**** Data section

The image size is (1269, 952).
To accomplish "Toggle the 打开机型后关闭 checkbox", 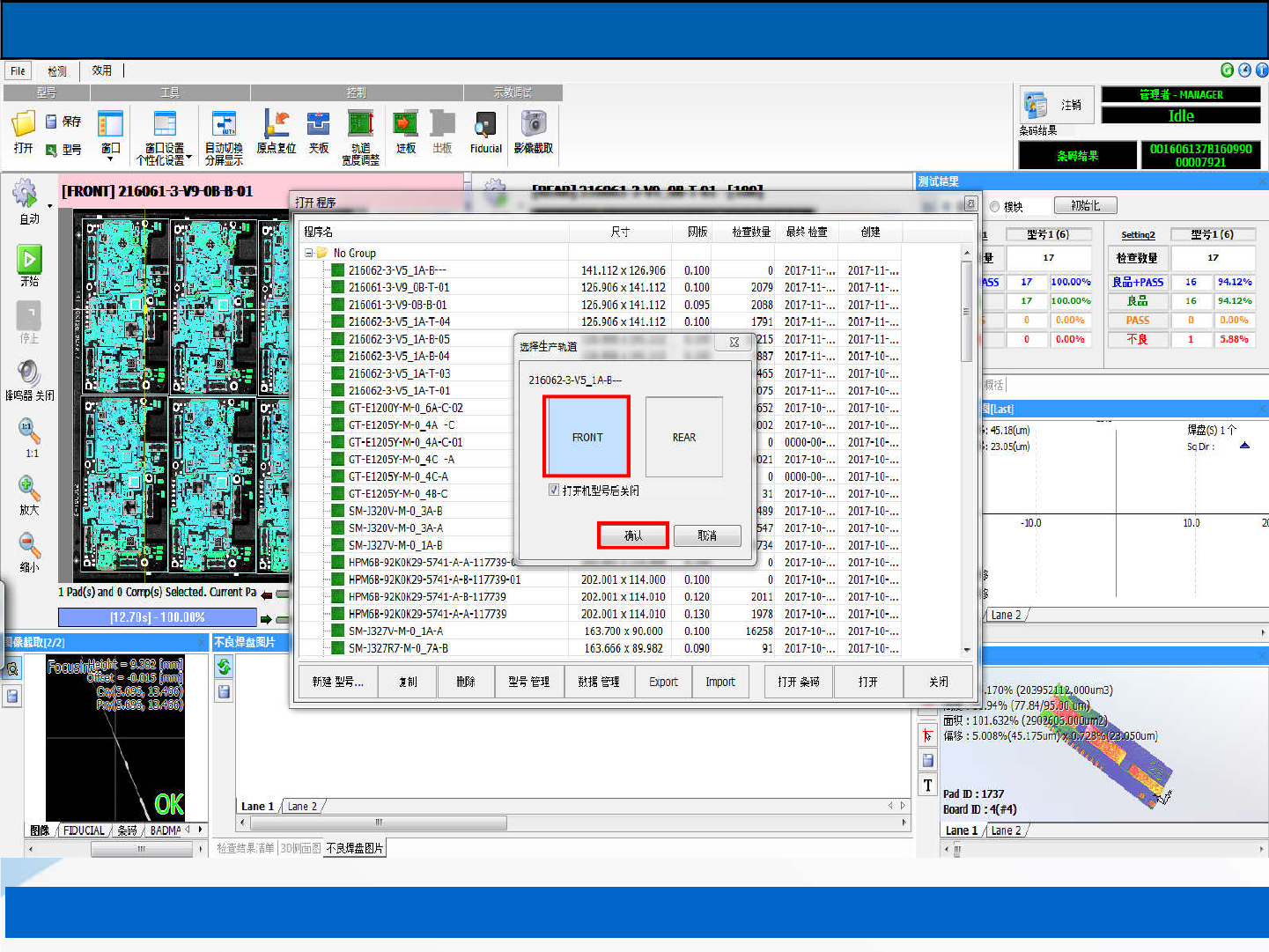I will point(554,491).
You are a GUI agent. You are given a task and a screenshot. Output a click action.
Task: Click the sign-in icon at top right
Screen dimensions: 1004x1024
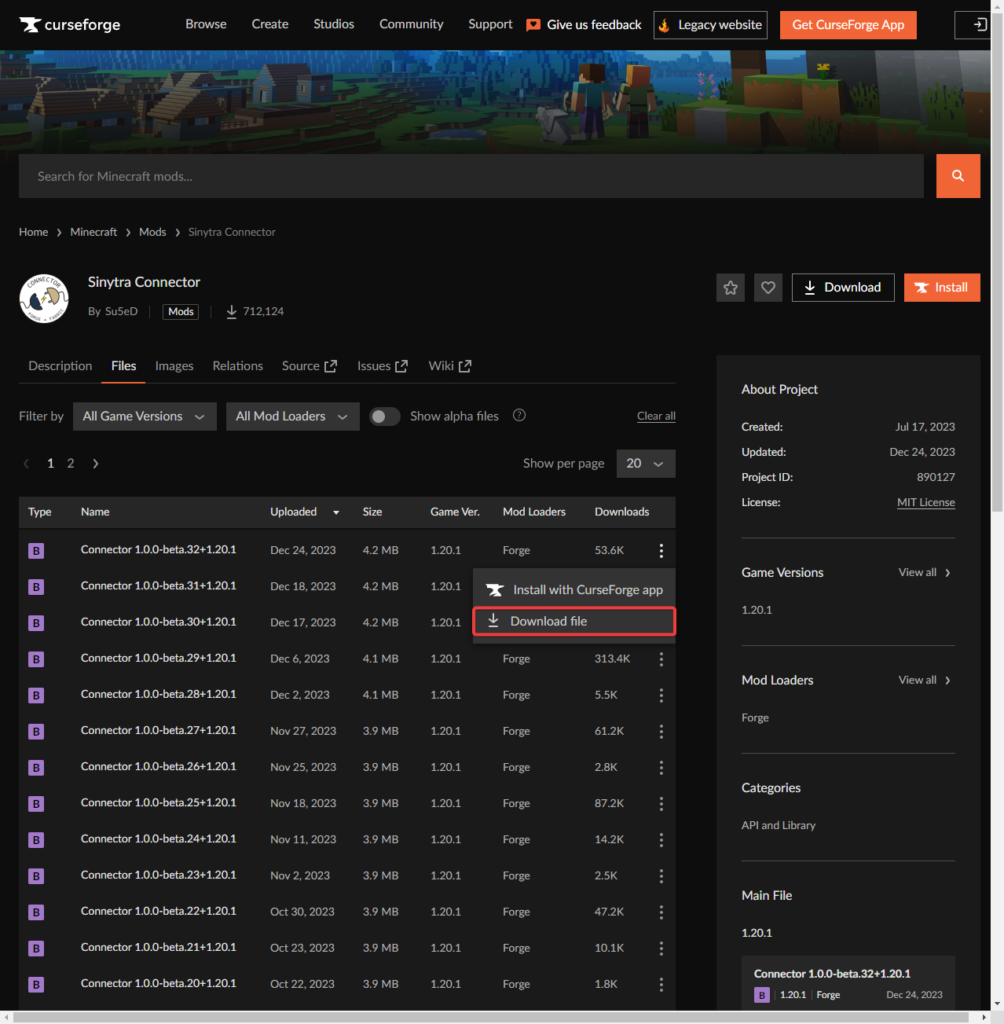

********

*What the task requires*.
Everything from the line containing "You are a GUI" through the last line of the entries must be repeated verbatim, except pictures.

*Response for this exercise*.
You are a GUI agent. You are given a task and a screenshot. Output a click action.
Task: Click the sign-in icon at top right
Screen dimensions: 1004x1024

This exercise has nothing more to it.